━━━ EXTRACTED RECORDS

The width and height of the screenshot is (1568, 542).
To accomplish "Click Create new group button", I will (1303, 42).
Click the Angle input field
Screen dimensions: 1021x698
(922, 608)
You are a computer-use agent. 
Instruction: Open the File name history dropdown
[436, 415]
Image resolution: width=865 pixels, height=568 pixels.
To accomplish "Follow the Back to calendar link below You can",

━━━━━━

> [YOUR OBJECTIVE]
Please find all lines of the entries that hold the string "width" and copy them.

> [SOLUTION BELOW]
The width and height of the screenshot is (1568, 542).
Image resolution: width=865 pixels, height=568 pixels.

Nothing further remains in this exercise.